1. Field
Embodiments described herein generally relate to methods for fabricating devices on semiconductor substrates. More specifically, embodiments described herein relate to methods of patterning magnetic materials.
2. Description of the Related Art
Microelectronic devices are generally fabricated on a semiconductor substrate as integrated circuits wherein various conductive layers are interconnected to one another to facilitate propagation of electronic signals within the device. An example of such a device is a storage element in magneto-resistive random access memories (MRAM) that facilitate storage of digital information in a form of the direction of magnetization of a magnetic material within the MRAM.
A memory cell in an MRAM device generally is a multi-layered structure comprising a pair of magnetic layers separated by a tunnel layer. More specifically, the MRAM device comprises a free (or top) magnetic layer that may change a direction of magnetization and a bottom magnetic layer that has a fixed direction of magnetization. The magnetic layers are separated by the tunnel layer formed of a non-magnetic dielectric material, such as aluminum oxide (Al2O3), magnesium oxide (MgO), or other similar dielectric materials. The top and bottom magnetic layers may each comprise a plurality of sub-layers of magnetic materials, e.g., permalloy (NiFe), cobalt iron (CoFe), and the like. The top and bottom magnetic layers are also supplied with film electrodes (e.g., comprising tungsten (W), tantalum (Ta), tantalum nitride (TiN), copper (Cu), and the like) to form an electrical connection for the memory cell to the lines of the MRAM.
Fabrication of an MRAM device comprises etch processes in which one or more layers comprising an MRAM film stack are removed, either partially or in total. The MRAM device comprises the layers that are generally formed from materials that may be easily oxidized, sensitive to corrosion or very thin, as well as may leave difficult to remove metal-containing post-etch residues upon the film stack. Such residues may build up along the sides of the film stack.
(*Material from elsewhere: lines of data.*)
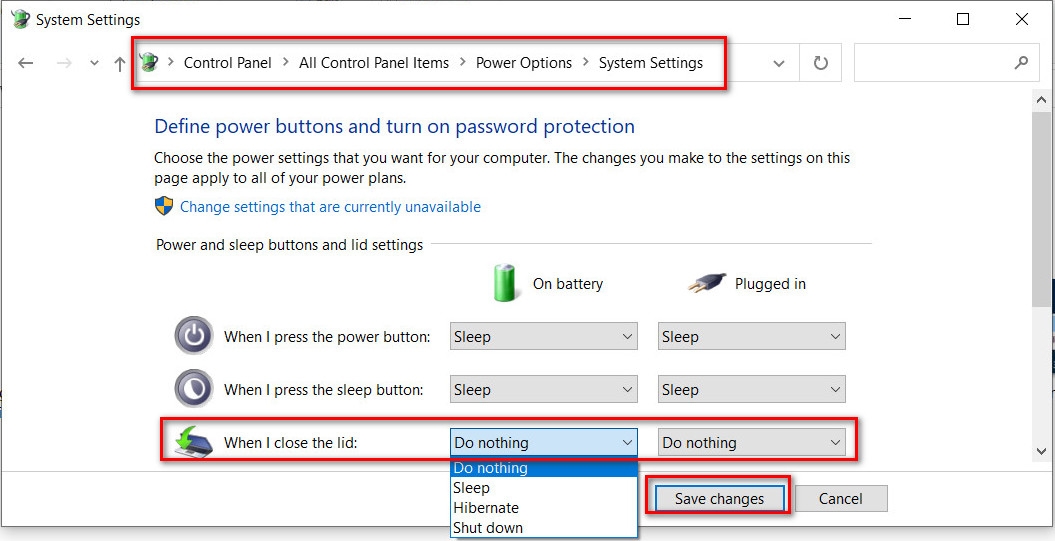Open Change settings that are currently unavailable
Image resolution: width=1055 pixels, height=541 pixels.
(330, 207)
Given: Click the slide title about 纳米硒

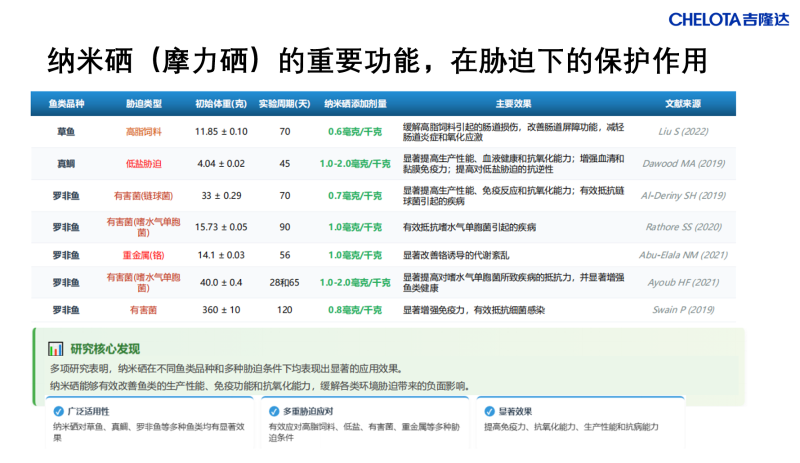Looking at the screenshot, I should pos(378,62).
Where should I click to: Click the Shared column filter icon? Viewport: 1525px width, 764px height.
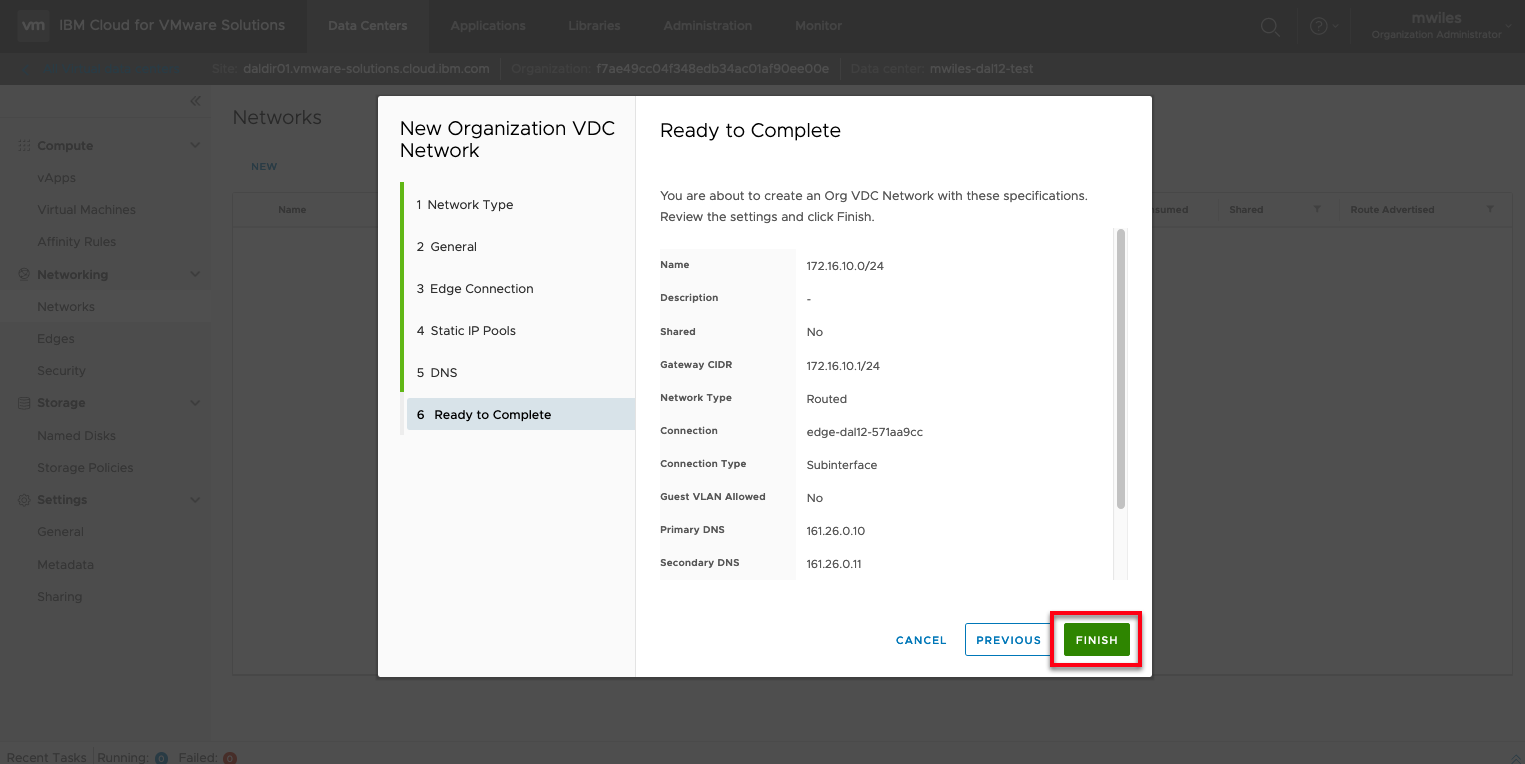1317,210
The conductive residues or eroded layers may cause electrical short-circuits within an MRAM device, e.g., between the top and bottom magnetic layers, or may render the MRAM device to operate sub-optimally or not at all.
Various post-etching cleaning methods including wet cleaning processes have been developed for removing conductive residues. During one exemplary wet cleaning process the conductive residues are removed by repeatedly exposing the substrate to cleaning solvents comprising, in various combinations, hydrogen fluoride (HF), ammonium fluoride (NH4F), ammonium hydroxide (NH4OH), hydrogen peroxide (H2O2), and the like. Disadvantages of using the wet cleaning processes to remove residues produced during fabrication of the MRAM devices include an increase reduced productivity of the overall etching process due to the addition of the wet cleaning process, lack of real time end point detection, as well as a need in dedicated processing equipment.
Other post-etching cleaning methods include the use of sulfur based chemistries to sputter away the conductive residues. However, current sulfur based chemistries have been found to adversely affect the tunnel junction layer.
Therefore, there is a need in the art for improved methods for fabricating an MRAM device while reducing the amount of conductive residue produced.